Your objective
Lay out the lines of the records below as a JSON list of strings, one string per line with blank lines omitted, beginning with the line that contains "The width and" and continuing through the line that contains "point(38,57)". Include only those lines.

Records from a data collection
# # # # #
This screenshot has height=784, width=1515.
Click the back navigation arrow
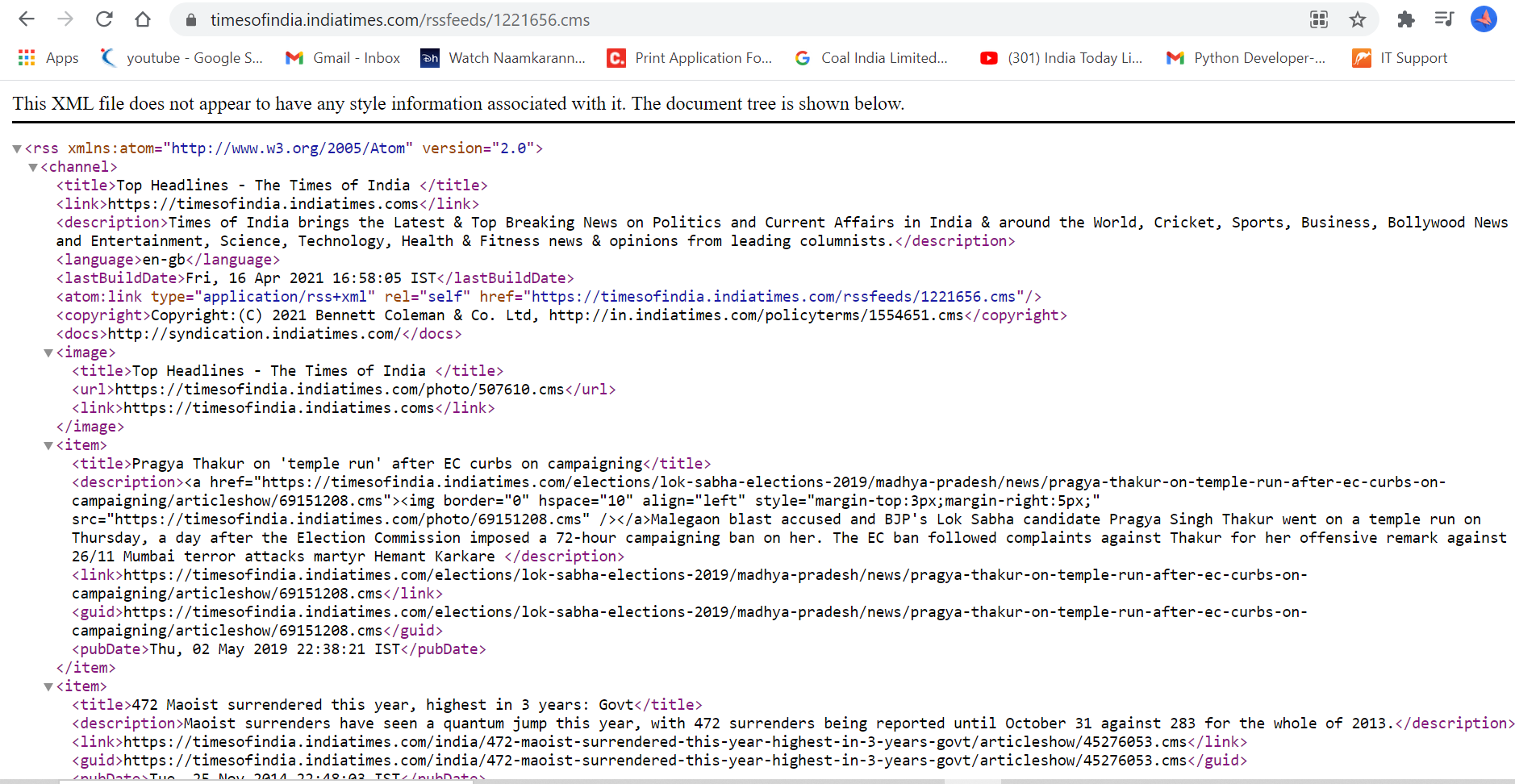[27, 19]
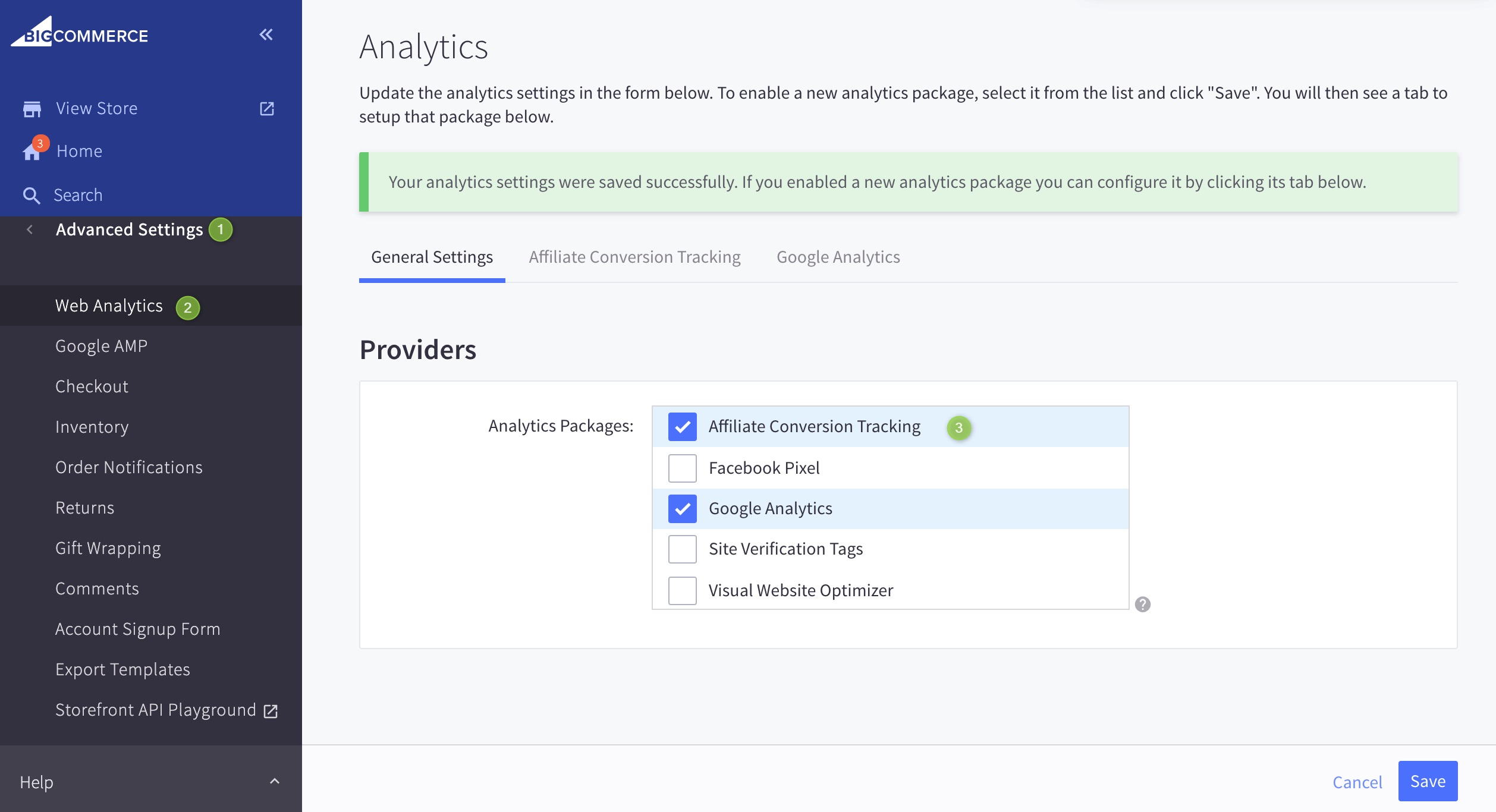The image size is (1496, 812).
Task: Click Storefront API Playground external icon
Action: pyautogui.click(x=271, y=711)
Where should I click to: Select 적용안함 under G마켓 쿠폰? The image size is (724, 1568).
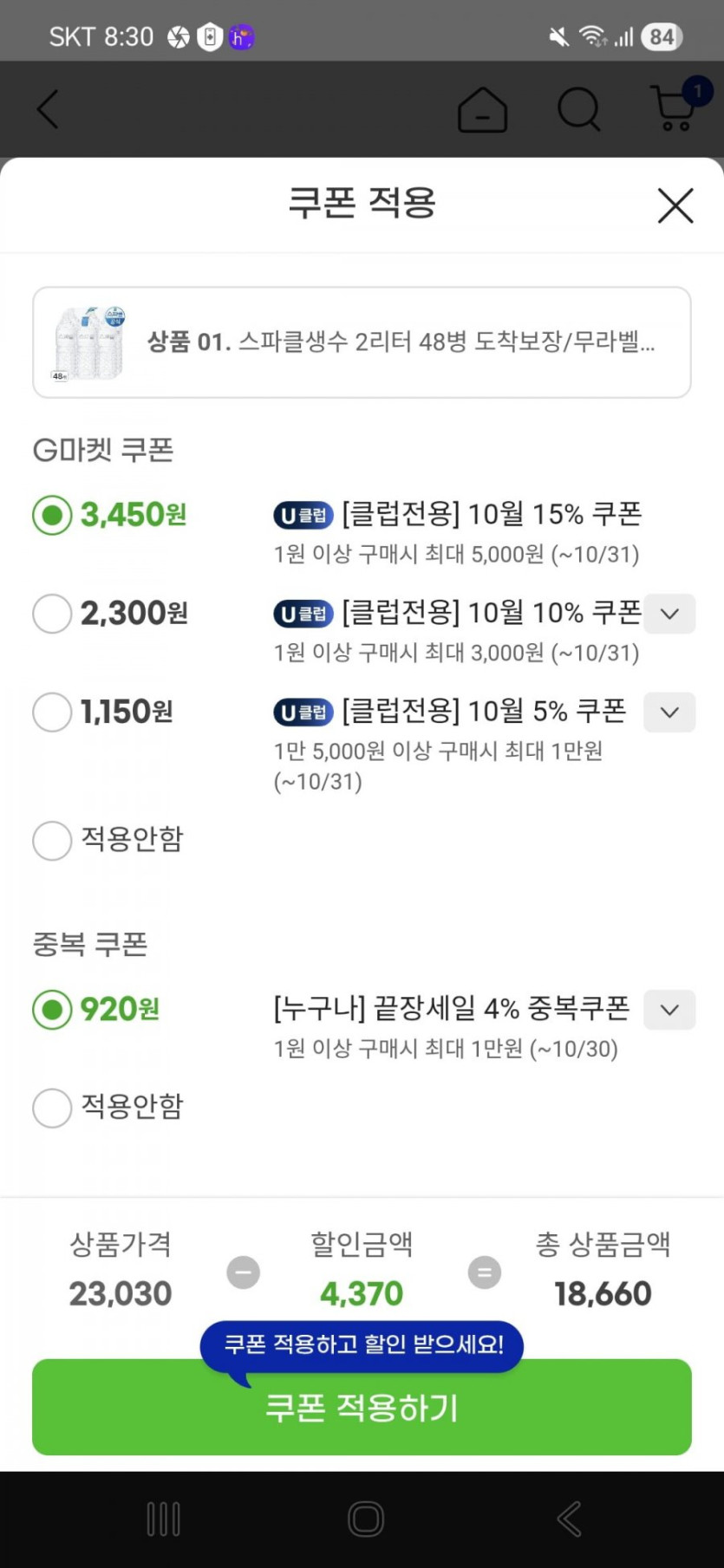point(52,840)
# # # # #
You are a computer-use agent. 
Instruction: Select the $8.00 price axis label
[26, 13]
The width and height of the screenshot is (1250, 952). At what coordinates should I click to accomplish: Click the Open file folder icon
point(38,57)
# # # # #
Complete answer
[
  "The width and height of the screenshot is (1250, 952). At what coordinates should I click to accomplish: Click the Open file folder icon",
  "point(38,57)"
]